→ Passage provided
□ □ □

A Recent Supreme Court Decision Impacts Union Organizing for Agricultural Workers in California
July 9, 2021
By Gerard Morales and Ashley R. McLachlan
In a 6-3 decision, the United States Supreme Court ruled in favor of two fruit growers who challenged a California state regulation which granted union organizers limited access to agricultural employers’ properties for the purpose of promoting union efforts. The Court’s recent decision in Cedar Point Nursery v. Hassid held that the regulation which allowed unions to “take access” to an agricultural employer’s property amounted to a per se physical taking under the Fifth and Fourteenth Amendments.

□ □ □

→ Information provided
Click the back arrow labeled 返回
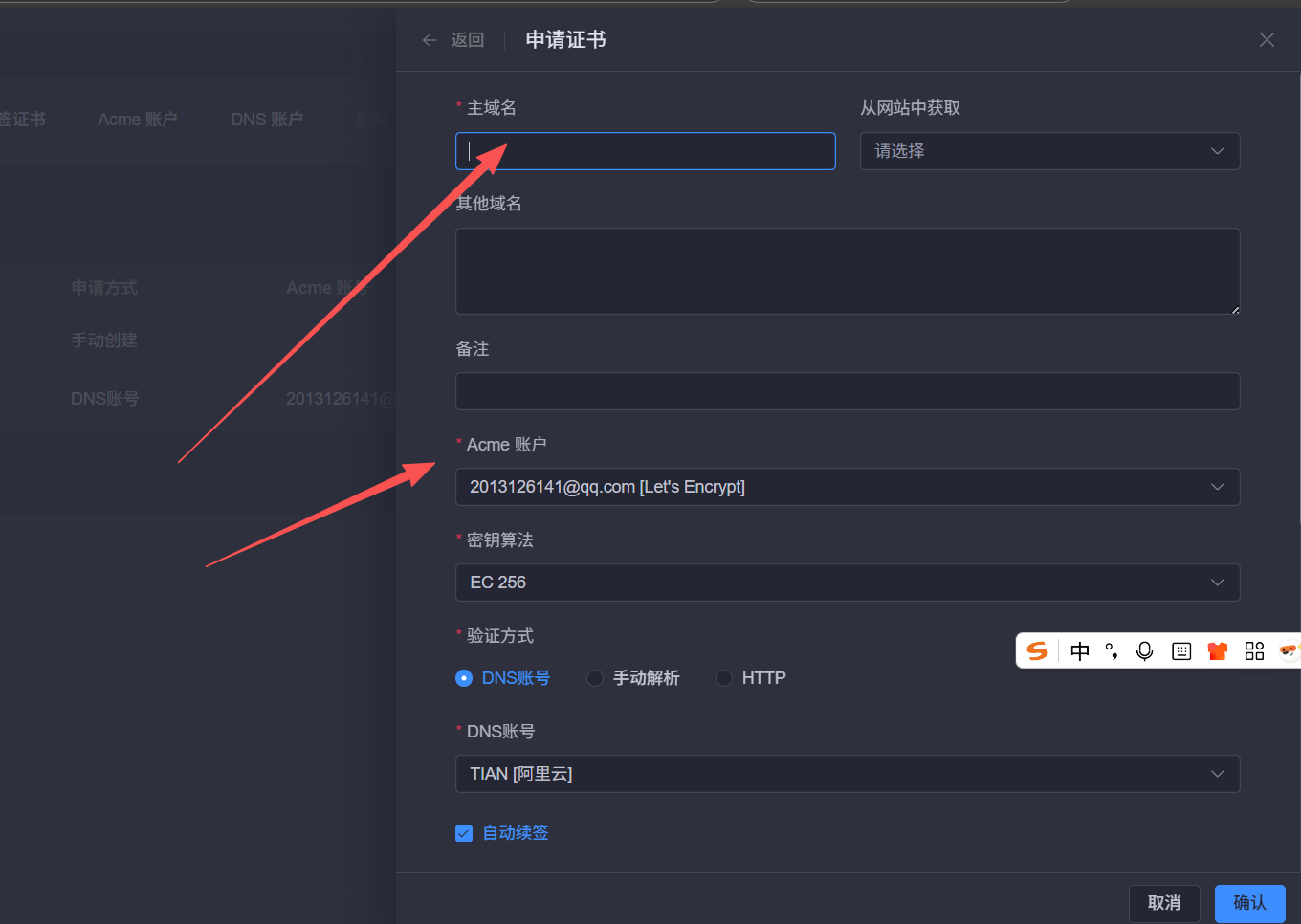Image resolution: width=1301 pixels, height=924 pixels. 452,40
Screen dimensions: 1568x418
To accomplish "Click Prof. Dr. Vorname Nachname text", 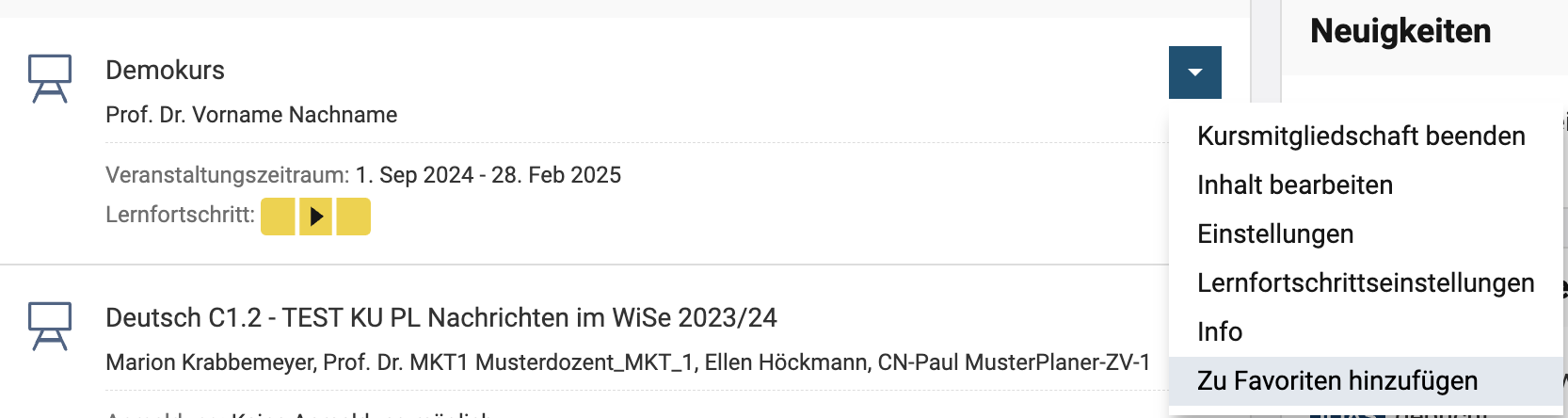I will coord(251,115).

□ □ □

→ Things to do
• A. In the article on the Supreme Court ruling about union access to farms, what was the name of the case the Court decided?
• B. Reproduce the article on the Supreme Court union-access ruling from "A Recent Supreme" to "and Fourteenth Amendments." with no changes.

→ The replies
• A. Cedar Point Nursery v. Hassid

• B.
A Recent Supreme Court Decision Impacts Union Organizing for Agricultural Workers in California
July 9, 2021
By Gerard Morales and Ashley R. McLachlan
In a 6-3 decision, the United States Supreme Court ruled in favor of two fruit growers who challenged a California state regulation which granted union organizers limited access to agricultural employers’ properties for the purpose of promoting union efforts. The Court’s recent decision in Cedar Point Nursery v. Hassid held that the regulation which allowed unions to “take access” to an agricultural employer’s property amounted to a per se physical taking under the Fifth and Fourteenth Amendments.